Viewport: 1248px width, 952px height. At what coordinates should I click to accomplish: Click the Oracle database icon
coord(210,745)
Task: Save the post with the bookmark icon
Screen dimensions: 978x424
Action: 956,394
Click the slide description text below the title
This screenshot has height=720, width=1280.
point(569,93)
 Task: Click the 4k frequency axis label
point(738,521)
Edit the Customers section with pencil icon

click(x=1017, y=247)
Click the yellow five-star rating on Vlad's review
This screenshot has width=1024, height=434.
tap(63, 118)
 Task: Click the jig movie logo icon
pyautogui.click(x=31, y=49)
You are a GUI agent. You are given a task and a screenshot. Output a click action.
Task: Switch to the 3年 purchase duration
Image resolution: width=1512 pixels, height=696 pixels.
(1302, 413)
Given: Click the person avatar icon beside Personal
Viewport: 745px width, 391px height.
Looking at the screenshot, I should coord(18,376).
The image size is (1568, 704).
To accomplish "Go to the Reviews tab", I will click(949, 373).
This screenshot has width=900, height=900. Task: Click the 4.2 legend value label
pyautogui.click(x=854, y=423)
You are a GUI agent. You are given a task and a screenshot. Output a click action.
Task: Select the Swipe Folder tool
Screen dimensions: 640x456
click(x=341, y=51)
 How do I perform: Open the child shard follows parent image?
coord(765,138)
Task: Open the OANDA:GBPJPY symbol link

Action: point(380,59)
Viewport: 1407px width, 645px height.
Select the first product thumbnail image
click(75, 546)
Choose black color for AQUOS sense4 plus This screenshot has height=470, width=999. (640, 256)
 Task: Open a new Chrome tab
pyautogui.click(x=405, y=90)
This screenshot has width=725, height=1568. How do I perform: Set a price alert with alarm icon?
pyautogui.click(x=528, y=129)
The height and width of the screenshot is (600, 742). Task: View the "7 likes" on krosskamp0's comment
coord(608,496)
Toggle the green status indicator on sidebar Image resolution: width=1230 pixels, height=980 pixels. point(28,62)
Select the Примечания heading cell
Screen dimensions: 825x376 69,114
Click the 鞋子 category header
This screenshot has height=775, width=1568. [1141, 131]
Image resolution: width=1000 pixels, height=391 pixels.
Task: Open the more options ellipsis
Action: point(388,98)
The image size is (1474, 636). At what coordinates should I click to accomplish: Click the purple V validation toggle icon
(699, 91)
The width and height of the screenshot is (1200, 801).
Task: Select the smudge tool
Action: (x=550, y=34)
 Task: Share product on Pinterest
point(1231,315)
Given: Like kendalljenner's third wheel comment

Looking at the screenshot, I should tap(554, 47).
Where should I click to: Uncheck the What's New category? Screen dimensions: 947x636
§
In the answer, return exactly the lines from the line containing "Toggle the green" to the end of the records above, and no others.

EXERCISE RESULT:
Toggle the green status indicator on sidebar Image resolution: width=1230 pixels, height=980 pixels. point(28,62)
Select the Примечания heading cell
Screen dimensions: 825x376 69,114
Click the 鞋子 category header
This screenshot has height=775, width=1568. [1141, 131]
Image resolution: width=1000 pixels, height=391 pixels.
Task: Open the more options ellipsis
Action: point(388,98)
The image size is (1474, 636). At what coordinates should I click to accomplish: Click the purple V validation toggle icon
(699, 91)
The width and height of the screenshot is (1200, 801).
Task: Select the smudge tool
Action: (x=550, y=34)
 Task: Share product on Pinterest
point(1231,315)
Given: Like kendalljenner's third wheel comment

Looking at the screenshot, I should tap(554, 47).
Where should I click to: Uncheck the What's New category? Screen dimensions: 947x636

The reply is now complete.